Over a million developers have joined DZone.
{{announcement.body}}
{{announcement.title}}

Neo4j / Cypher: Converting Queries from 1.9 to 2.0

DZone's Guide to

Neo4j / Cypher: Converting Queries from 1.9 to 2.0

· Java Zone ·
Free Resource

Verify, standardize, and correct the Big 4 + more– name, email, phone and global addresses – try our Data Quality APIs now at Melissa Developer Portal!
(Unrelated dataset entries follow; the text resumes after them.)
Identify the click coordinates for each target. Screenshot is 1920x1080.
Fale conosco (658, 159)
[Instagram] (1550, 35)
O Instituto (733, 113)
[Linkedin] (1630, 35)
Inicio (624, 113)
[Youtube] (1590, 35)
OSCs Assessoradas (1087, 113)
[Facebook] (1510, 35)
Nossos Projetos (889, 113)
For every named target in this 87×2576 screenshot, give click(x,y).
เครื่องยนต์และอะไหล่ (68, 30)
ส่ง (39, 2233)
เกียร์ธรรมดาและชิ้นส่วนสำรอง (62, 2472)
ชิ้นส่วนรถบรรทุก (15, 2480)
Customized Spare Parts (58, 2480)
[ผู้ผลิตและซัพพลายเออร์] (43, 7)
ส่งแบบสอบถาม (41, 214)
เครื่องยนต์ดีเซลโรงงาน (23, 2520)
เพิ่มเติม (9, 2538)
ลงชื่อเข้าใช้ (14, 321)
I’ve been playing around with the most recent Neo4j 2.0 milestone release – 2.0.0-M05 – and one of the first things I did was translate the queries from my football data set which were written against Neo4j 1.9.

The following query calculates the number of goals scored by players in matches that were shown on television, not on television and in total.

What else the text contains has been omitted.